Document segment:
────
What Will the Future International Order Look Like?

Rice also joined Senior Fellows Niall Ferguson and Philip Zelikow to discuss recent trips by Hoover delegations to Washington, Berlin, and London, where they heard from leaders including former British Prime Ministers Tony Blair and Rishi Sunak.
The goal of the trips was to build upon Rice’s ongoing effort to determine the future course and shape of the international order—what Rice describes as the economic and security “commons” that enabled free trade, openness, and democracy to flourish after the end of the Second World War.
On Self-Censorship

In a sit-down talk with Senior Fellow Steven J. Davis, Distinguished Visiting Fellow Glenn Loury spoke of his life and how his path in higher education led him to question elements of the common dogma present on most university campuses during his career.
He told Davis of the professional harms, threats, and damage to his reputation he suffered for merely pointing out the facts on issues such as urban decay and crime, and their impact on America’s Black population.
Trump and Counterrevolutionary Times

Senior Fellow Victor Davis Hanson, nearing completion of his second book on President Donald Trump, spoke of the “counterrevolutionary” times in which America appears to find itself—with the Trump administration eschewing the nation’s traditional major trade and security relationships, and unwinding and dismantling the diversity, equity, and inclusion efforts that have scaled up over the past fifteen years—and how Trump’s time out of office guides his second administration.
With his choices of people such as Tulsi Gabbard, Robert F. Kennedy Jr., and even Hoover fellow Jay Bhattacharya to senior government posts, Davis Hanson argues, Trump is putting people in charge who “each have a private grievance against the bureaucracy they are running.”
Securing America

Moving to the realm of American defense, Senior Fellow Amy Zegart introduced the 2025 class of National Security Affairs Fellows with a panel discussion featuring Lt. Col. Leo Spaeder of the US Marine Corps, Lt. Col. Katherine Onstad of the US Air Force, and Lt. Col. Patrick Gaynor of the US Space Force.
────
Listed records:
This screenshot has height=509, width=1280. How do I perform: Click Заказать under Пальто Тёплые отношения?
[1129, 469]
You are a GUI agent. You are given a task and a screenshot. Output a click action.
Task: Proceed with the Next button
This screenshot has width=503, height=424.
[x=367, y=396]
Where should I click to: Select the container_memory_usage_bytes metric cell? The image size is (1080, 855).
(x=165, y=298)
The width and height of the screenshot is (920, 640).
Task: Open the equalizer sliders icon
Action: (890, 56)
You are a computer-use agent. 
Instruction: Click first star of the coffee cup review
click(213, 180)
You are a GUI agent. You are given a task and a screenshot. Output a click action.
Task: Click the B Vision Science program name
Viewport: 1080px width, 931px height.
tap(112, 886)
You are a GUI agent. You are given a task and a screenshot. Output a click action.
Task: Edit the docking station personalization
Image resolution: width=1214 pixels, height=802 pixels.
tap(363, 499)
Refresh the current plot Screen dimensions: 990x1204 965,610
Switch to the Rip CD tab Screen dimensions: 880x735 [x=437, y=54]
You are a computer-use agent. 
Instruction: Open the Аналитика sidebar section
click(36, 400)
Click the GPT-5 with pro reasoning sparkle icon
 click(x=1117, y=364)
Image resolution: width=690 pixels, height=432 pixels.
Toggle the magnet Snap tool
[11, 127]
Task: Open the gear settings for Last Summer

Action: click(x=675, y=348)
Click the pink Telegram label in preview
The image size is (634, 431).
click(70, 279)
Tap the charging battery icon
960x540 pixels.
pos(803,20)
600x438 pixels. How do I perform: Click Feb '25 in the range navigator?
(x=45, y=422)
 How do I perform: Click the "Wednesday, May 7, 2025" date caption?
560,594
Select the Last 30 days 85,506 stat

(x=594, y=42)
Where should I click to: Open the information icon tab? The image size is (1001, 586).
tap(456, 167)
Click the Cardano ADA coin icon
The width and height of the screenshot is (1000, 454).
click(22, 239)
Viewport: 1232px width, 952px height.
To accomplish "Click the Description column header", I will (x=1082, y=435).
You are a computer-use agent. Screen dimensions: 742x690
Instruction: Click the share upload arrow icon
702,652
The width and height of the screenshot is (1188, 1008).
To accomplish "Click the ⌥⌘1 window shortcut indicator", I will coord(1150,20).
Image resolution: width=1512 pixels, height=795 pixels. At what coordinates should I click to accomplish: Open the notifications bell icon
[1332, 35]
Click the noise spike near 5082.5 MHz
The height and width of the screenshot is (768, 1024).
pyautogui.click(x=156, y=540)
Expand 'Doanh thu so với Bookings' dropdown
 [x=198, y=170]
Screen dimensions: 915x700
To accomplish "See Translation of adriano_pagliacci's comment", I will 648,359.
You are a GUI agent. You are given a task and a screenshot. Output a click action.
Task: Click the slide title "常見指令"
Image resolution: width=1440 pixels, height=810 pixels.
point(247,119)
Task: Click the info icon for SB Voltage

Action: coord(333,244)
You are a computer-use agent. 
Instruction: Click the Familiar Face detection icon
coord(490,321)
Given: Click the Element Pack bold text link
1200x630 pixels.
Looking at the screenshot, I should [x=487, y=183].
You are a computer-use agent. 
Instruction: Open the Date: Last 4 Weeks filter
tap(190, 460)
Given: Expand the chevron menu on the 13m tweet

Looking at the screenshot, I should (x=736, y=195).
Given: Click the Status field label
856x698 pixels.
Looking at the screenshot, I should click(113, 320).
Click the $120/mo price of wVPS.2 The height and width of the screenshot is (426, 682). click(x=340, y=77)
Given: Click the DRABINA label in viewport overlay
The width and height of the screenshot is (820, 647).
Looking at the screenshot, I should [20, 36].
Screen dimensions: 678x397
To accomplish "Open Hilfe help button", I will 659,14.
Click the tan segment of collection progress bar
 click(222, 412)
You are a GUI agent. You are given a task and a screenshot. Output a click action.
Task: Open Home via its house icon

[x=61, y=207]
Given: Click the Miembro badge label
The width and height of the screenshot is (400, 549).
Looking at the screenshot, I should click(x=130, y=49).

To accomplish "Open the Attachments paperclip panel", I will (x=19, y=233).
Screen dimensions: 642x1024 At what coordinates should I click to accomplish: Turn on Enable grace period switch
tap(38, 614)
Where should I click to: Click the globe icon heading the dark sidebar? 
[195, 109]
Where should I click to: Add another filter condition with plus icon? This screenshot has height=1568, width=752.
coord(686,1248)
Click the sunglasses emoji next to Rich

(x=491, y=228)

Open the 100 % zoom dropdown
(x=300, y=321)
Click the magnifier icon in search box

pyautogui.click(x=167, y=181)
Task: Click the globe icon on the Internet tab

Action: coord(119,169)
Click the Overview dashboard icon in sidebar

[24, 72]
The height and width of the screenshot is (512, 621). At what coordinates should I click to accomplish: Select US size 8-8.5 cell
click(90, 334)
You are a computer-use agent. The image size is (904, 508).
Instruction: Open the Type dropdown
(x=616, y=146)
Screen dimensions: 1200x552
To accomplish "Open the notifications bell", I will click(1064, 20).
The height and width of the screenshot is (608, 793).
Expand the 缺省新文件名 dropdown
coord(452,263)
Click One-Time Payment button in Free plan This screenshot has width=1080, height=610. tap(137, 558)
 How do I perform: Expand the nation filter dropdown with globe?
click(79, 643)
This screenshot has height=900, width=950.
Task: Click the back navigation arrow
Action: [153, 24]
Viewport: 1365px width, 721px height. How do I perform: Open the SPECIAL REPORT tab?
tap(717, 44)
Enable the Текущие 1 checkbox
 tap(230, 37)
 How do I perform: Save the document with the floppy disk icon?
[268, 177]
────
Directions: Proceed with the summary of Hoover fellows' talks, picking up after its final sentence about the National Security Affairs Fellows panel. The rows were taken from a separate source.

Response to this exercise:
They each spoke of contemporary challenges facing their service branch, from satellites that can maneuver and grapple with one another in space to drone warfare and the insulation of US networks from intrusion by malign actors.
Understanding Frontier Tech

In the wider world of technological change, Zegart brought together contributors to the Stanford Emerging Technology Review (SETR), including Stanford Engineering professor Mark Horowitz and Hoover fellows Steven Koonin, Drew Endy, and Martin Giles to discuss the initiative and the pace of change in select industries, including electricity generation and synthetic biology. They also speculated on when quantum computing will become commercially viable and how America and other nations will meet the energy needs of the data centers that propel generative AI.
Formulating Credible Monetary Policy

In a talk focused on monetary policy, Senior Fellow Valerie Ramey spoke with Distinguished Visting Fellow Kevin Warsh about the challenges facing America today. They also discussed ways to restore American credibility in bond markets and how to reverse the trend of Federal Reserve chairs becoming “celebrities.”
How to Govern AI

Looking to the future of technology, Senior Fellow Andrew B. Hall spoke with Brent Harris, vice president of wearables at Meta, about the future of the online world, and how societies, governments, and firms can work together to design optimal ways in which artificial intelligence is governed and managed in the free world.
Overall, the two-day gathering demonstrated how Hoover scholars are working to understand the global reorientation underway today, and are evaluating it through the lenses of geopolitics, finance, frontier technology, and historical precedent.